Um documento secreto inédito, que o
"Guardian" publica depois que sua classificação de confidencialidade
foi alterada, revela que a Força Aérea dos EUA chegou dramaticamente perto de
detonar uma bomba atômica sobre a Carolina do Norte cuja potência teria sido
260 vezes maior que a da arma usada para devastar Hiroshima.
Obtido nos termos da Lei de Liberdade
de Informação americana pelo repórter investigativo Eric Schlosser, o documento
traz a primeira prova de que os EUA escaparam por muito pouco de um desastre de
proporções monumentais quando duas bombas de hidrogênio do modelo Mark 39 foram
lançadas acidentalmente sobre Goldsboro, Carolina do Norte, em 23 de janeiro de
1961.
Cada bomba tinha potência explosiva de
quatro megatons --o equivalente a 4 milhões de toneladas de TNT. Se a arma
tivesse explodido, uma onda fatal de radiação se espalharia sobre Washington,
Baltimore e Filadélfia e chegaria a Nova York --pondo milhões de vidas em
risco.
Ainda que tenham surgido especulações
persistentes quanto à margem ínfima de escape do acidente em Goldsboro, o
governo americano negou repetidamente em público que seu arsenal nuclear tenha
colocado em risco as vidas de cidadãos do país devido a falhas de segurança.

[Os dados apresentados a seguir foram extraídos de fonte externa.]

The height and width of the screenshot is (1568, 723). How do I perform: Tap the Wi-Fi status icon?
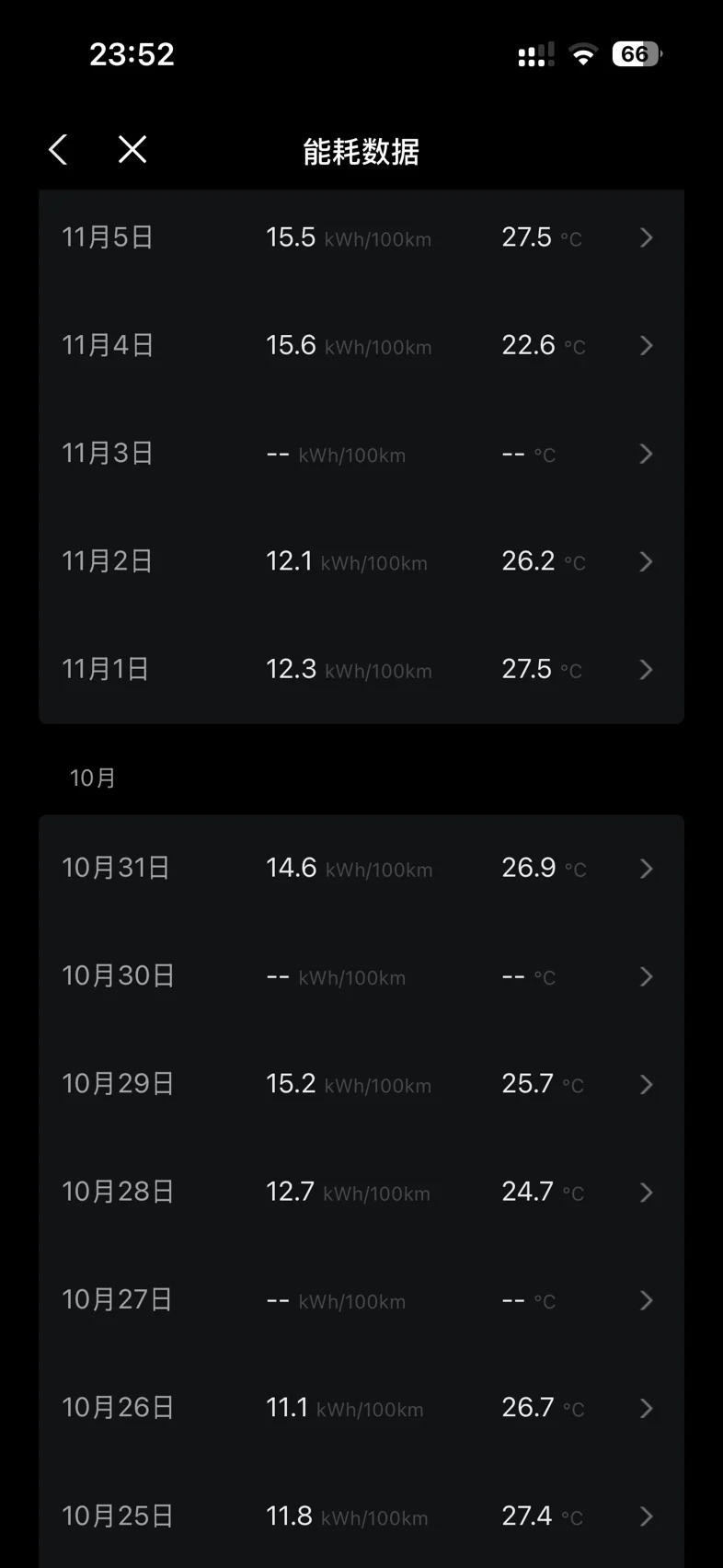(x=582, y=54)
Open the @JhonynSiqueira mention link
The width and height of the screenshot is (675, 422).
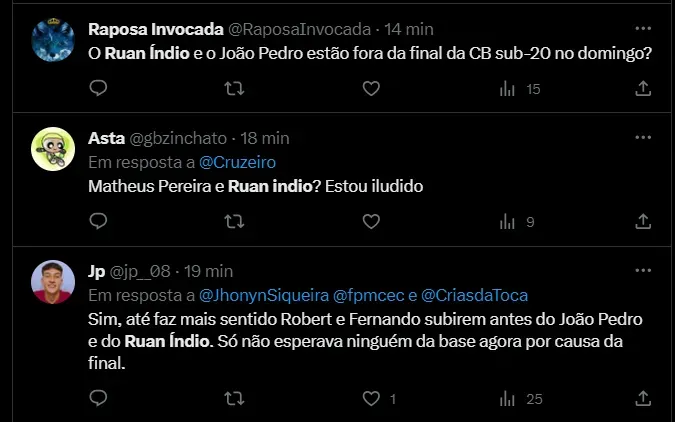[263, 295]
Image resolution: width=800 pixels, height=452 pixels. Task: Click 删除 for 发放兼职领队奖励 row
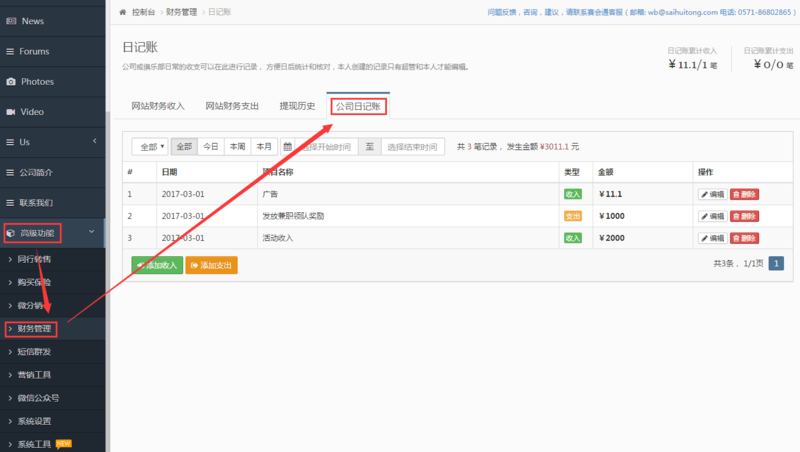click(745, 216)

Mas, em documento recentemente
publicado, o engenheiro Parker F. Jones, dos laboratórios Sandia (ligados ao
Departamento de Energia dos EUA), avaliou que as bombas que caíram sobre a
Carolina do Norte três dias depois do discurso de posse do presidente John
Kennedy eram inadequadas em seus controles de segurança e que o comutador final
que impediu a detonação poderia facilmente ter sofrido um curto-circuito, o que
causaria uma detonação nuclear. "Teria sido uma péssima notícia, a pior
possível", ele escreveu.
Jones deu ao seu relatório sigiloso,
escrito oito anos após o acidente, o sarcástico título "Goldsboro, ou como
eu aprendi a desconfiar da bomba-H" --uma referência a "Dr.
Fantástico", filme que Stanley Kubrick lançou em 1964 e trazia o subtítulo
"como aprendi a não me preocupar e amar a bomba".
O acidente aconteceu quando um
bombardeiro B-52 enfrentou problemas depois de decolar da base Seymour Johnson
da Força Aérea para um voo de rotina sobre a Costa Leste norte-americana.
O avião entrou em parafuso, e as duas
bombas de hidrogênio que ele transportava se soltaram. Uma delas caiu num campo
perto de Faro, na Carolina do Norte, com o paraquedas preso aos galhos de uma
árvore; a outra mergulhou em um riacho perto da Big Daddy's Road.
Jones constatou que, dos quatro
mecanismos de segurança da bomba que caiu em Faro, cujo objetivo era impedir a
detonação acidental, três foram desativados pela queda ou não funcionaram como
planejado.
Quando a bomba atingiu o solo, um
sinal de detonação foi enviado ao núcleo atômico da arma, e apenas o comutador,
altamente vulnerável, impediu uma calamidade. "A bomba Mark 39 modelo 2
não conta com segurança adequada para o papel de alerta aéreo exercido pelo
B-52", concluiu o engenheiro.
O documento foi localizado como parte
da pesquisa para um novo livro de Schlosser sobre a corrida nuclear,
"Command and Control" (comando e controle).
Schlosser descobriu que pelo menos 700
acidentes e incidentes "significativos" envolvendo 1.250 armas
nucleares foram registrados de 1950 a 1968.
"O governo norte-americano vem
consistentemente tentando ocultar informações do povo do país a fim de impedir
que perguntas sejam feitas sobre nossa política de armas nucleares", diz
ele.
"Fomos informados de que não
havia possibilidade de essas armas detonarem acidentalmente, mas em pelo menos
um caso a detonação quase aconteceu."